La génomique comparée en microbiologie pour des études fonctionnelles, évolutives et environnementales analyse le contenu en gènes d'une ou plusieurs espèces d'intérêt. Introduit au début des années 2000, le concept de pangénome vise à compiler toute la diversité génomique d'une espèce. Au sein d'un pangénome, on distingue généralement le cœur, la part qui regroupe l'ensemble des gènes conservés dans l'espèce et la part accessoire ou variable qui correspond à des gènes spécifiques à certaines souches. Cette partie variable qui représente entre 5% et 40% du contenu en gènes d'un génome est de toute importance car elle confère un ensemble de facteurs nécessaires, par exemple, à l'adaptation à l'environnement, à la résistance aux phages ou à la pathogénie.
Face au déluge de nouvelles séquences génomiques, l'analyse de cette masse de données exige le développement de méthodes bioinformatiques passant à l'échelle. Ainsi, des chercheurs du LABGeM (Genoscope), en collaboration avec le LaMME (unité mixte du CNRS et de l'Université d'Evry Val d'Essonne) et l'Institut Pasteur, ont développé une nouvelle méthode, nommée PPanGGOLiN (Gautreau et al. 2020), permettant d'analyser le pangénome d'espèces procaryotes pour lesquelles plusieurs milliers de génomes sont disponibles. Une des originalités de PPanGGOLiN réside dans l'utilisation d'un modèle de graphe capturant non seulement l'intégralité des familles de gènes observées dans une espèce mais également leur information de co-localisation sur les génomes. De plus, une méthode d'apprentissage automatique reposant sur la structure du graphe réalise une classification des familles de gènes en génome persistent (familles présentes dans la majorité des génomes), shell (présentes dans un sous-ensemble des génomes) et cloud (présentes uniquement dans quelques génomes). Ce modèle statistique s'est avéré plus efficace que les méthodes basées sur un simple seuil de fréquence de présence des familles et offre ainsi la possibilité de travailler sur des données de faible qualité telles que les génomes assemblés à partir de données de séquençage métagénomique1 (MAGs).
A partir de ces graphes de pangénome, une seconde méthode, nommée panRGP, a été développée par le LABGeM pour prédire les régions de plasticité génomique (RGP) et leur site d'intégration (spot) (Bazin et al. 2020). La plupart de ces régions résultent de transferts horizontaux de gènes2 et correspondent à des îlots génomiques. En comparaison avec les autres méthodes à la disposition des chercheurs, panRGP semble l'outil le plus performant et rapide actuellement pour les études massives de génomique comparée.

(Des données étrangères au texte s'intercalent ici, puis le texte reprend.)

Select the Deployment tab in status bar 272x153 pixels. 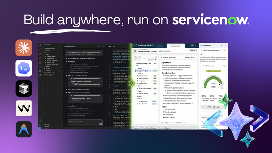click(137, 128)
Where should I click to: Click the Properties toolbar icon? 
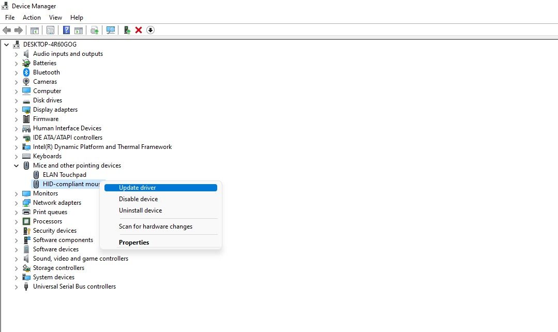pyautogui.click(x=50, y=29)
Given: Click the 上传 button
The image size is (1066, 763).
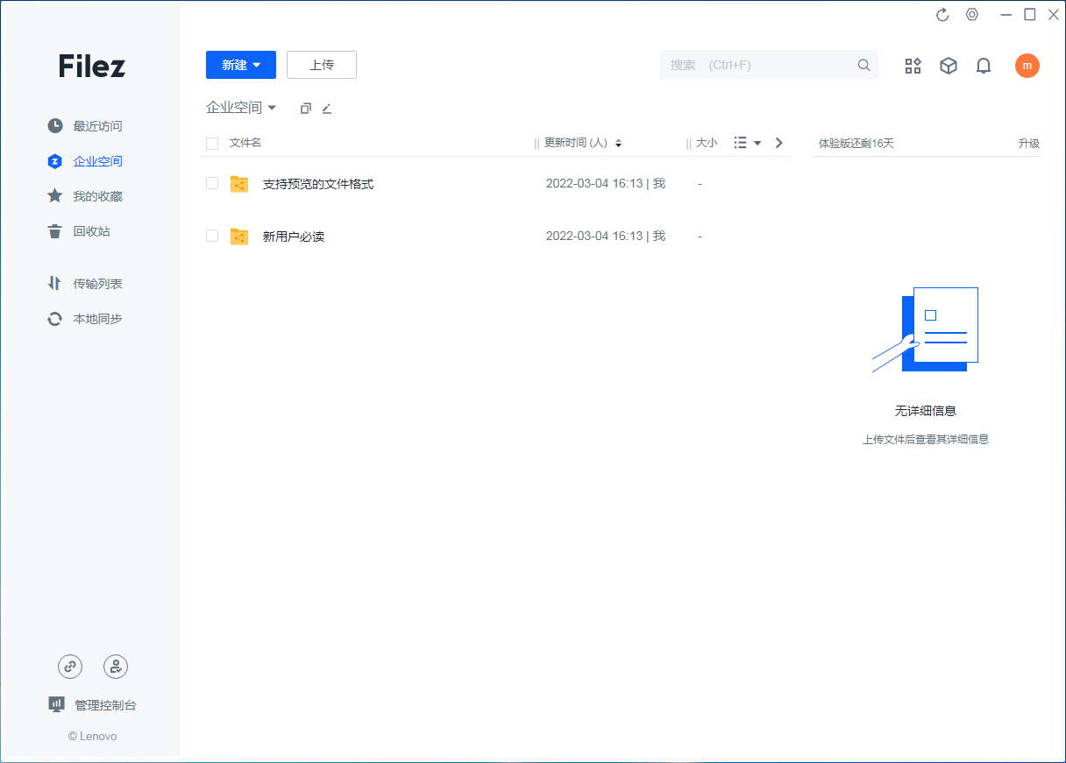Looking at the screenshot, I should tap(322, 65).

Ces deux méthodes sont librement disponibles dans la suite logicielle PPanGGOLiN qui permet de créer et manipuler des pangénomes procaryotes à partir d'un ensemble de séquences génomiques ou d'annotations fournies. Ces outils sont également intégrés à la plateforme MicroScope avec une page Web dédiée à l'analyse et à l'exploration des résultats.

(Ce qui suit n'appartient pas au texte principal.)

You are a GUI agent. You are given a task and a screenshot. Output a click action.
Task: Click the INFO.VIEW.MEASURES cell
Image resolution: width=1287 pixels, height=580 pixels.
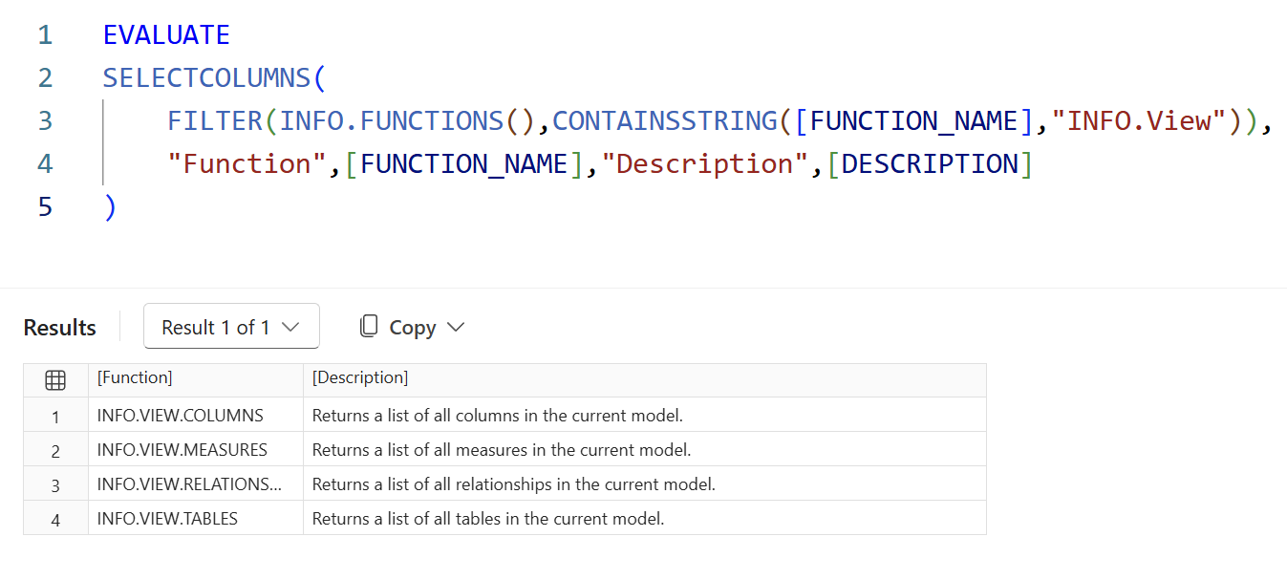(x=182, y=450)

1 : La métagénomique est une méthode d'étude du contenu génétique d'échantillons issus d'environnements complexes (ex : intestin, océan, sols, air, etc.) directement à la source (par opposition à des échantillons de laboratoire). Cette approche, via le séquençage direct de l'ADN présent dans l'échantillon, permet une description génomique du contenu de l'échantillon, mais aussi un aperçu du potentiel fonctionnel d'un environnement.
2 : Processus dans lequel un organisme intègre du matériel génétique provenant d'un autre organisme sans en être le descendant. Par opposition, le transfert vertical se produit lorsque l'organisme reçoit du matériel génétique à partir de son ancêtre.